• [GIVEN PASSAGE]:
---*---

Palliative care should be available to anyone with an incurable disease or illness, and it should be provided regardless of age, race, disease, gender or place. Yet, this type of treatment is still not available to a large portion of the population. Many parts of the world, especially those with a low income, still lack a delivery system for palliative care and they don’t have access to the medications needed for palliative care and to treat their pain.
The goal of the World Hospice and Palliative Care Day is to raise awareness and increase the availability of hospice and palliative care throughout the world, in the hope that more people will be able to understand the needs of people living with incurable diseases and provide the much-needed assistance for them and their families.
This year’s theme for the event “Palliative Care – Because I Matter” is a callout to governments to acknowledge the importance of this type of treatment and to listen to the people in need.Everyone matters and should have access to palliative care if they need it.
“You matter because you are you and you matter until the end of your life” – Cicely Saunders.
This year’s World Hospice and Palliative Care Day will be celebrated on Saturday, 13 October and, it is organized by The Worldwide Hospice Palliative Care Alliance. As always, the aim is to:
- Increase the availability of hospice and palliative care throughout the world by creating opportunities to speak out about the issues
- To raise awareness and understanding of the needs of people living with a life-limiting illness and their families
- To raise funds to support and develop hospice and palliative care services throughout the world
Palliative care is a specialized form of medical care specifically designed for people with serious illnesses. The goal is to provide relief from the symptoms and stress related to the illness as well as the procedures and treatment that the patient has to follow. This type of care is appropriate at any age, regardless of the patient’s stage in the illness.
It is known that traditional medical training tends to focus more on the efforts that must be made to cure and prevent the illness, but treating the patient’s symptoms is often overlooked. There are times when all efforts should be focused on looking for a cure at all costs, however, there are times when offering the best care for the patient and his family must become a priority as well and the truth is that the conventional medical training does not provide the necessary tools needed for this type of care.
This is why initiatives like the World Hospice and Palliative Care Day are so important. They raise awareness about a very important topic.

---*---

• [EXERCISES TO COMPLETE]:
a – Pull out the part of the palliative care text that starts at "Palliative care should" and ends at "and their families.".
b – List the things that, according to the palliative care text, should not affect whether palliative care is provided.
The data after this point isn't needed.

• [ENTRIES SUPPLIED]:
---*---

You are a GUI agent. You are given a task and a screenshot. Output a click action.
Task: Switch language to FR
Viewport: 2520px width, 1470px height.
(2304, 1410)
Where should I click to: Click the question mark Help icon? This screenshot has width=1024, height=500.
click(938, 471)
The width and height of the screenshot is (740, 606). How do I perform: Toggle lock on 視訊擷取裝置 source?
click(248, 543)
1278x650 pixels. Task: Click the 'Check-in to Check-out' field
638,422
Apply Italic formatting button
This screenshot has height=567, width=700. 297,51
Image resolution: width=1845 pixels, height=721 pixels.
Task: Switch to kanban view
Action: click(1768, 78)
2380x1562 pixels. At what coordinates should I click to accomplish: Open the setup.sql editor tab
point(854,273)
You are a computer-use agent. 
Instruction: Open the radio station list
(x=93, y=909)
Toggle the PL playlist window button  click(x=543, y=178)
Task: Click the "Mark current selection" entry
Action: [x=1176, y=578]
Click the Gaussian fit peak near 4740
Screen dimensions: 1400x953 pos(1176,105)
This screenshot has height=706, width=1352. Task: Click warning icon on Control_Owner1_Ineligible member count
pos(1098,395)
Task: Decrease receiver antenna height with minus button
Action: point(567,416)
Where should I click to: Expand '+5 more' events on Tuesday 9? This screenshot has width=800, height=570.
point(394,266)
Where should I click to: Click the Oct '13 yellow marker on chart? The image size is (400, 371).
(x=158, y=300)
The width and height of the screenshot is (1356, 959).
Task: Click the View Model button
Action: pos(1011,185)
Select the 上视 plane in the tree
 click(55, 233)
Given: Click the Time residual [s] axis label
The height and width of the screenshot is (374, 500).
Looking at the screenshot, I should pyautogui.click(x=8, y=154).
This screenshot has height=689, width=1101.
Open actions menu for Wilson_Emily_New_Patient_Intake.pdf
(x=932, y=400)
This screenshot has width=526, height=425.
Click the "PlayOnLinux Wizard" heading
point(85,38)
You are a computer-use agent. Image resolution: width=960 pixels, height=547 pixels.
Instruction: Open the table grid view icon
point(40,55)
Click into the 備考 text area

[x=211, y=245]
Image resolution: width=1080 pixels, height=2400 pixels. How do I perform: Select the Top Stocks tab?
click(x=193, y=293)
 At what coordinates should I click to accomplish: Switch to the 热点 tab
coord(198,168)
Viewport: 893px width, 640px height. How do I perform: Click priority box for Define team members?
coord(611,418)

---*---

• [SOLUTIONS TO THE EXERCISE]:
a –
Palliative care should be available to anyone with an incurable disease or illness, and it should be provided regardless of age, race, disease, gender or place. Yet, this type of treatment is still not available to a large portion of the population. Many parts of the world, especially those with a low income, still lack a delivery system for palliative care and they don’t have access to the medications needed for palliative care and to treat their pain.
The goal of the World Hospice and Palliative Care Day is to raise awareness and increase the availability of hospice and palliative care throughout the world, in the hope that more people will be able to understand the needs of people living with incurable diseases and provide the much-needed assistance for them and their families.

b – age, race, disease, gender, place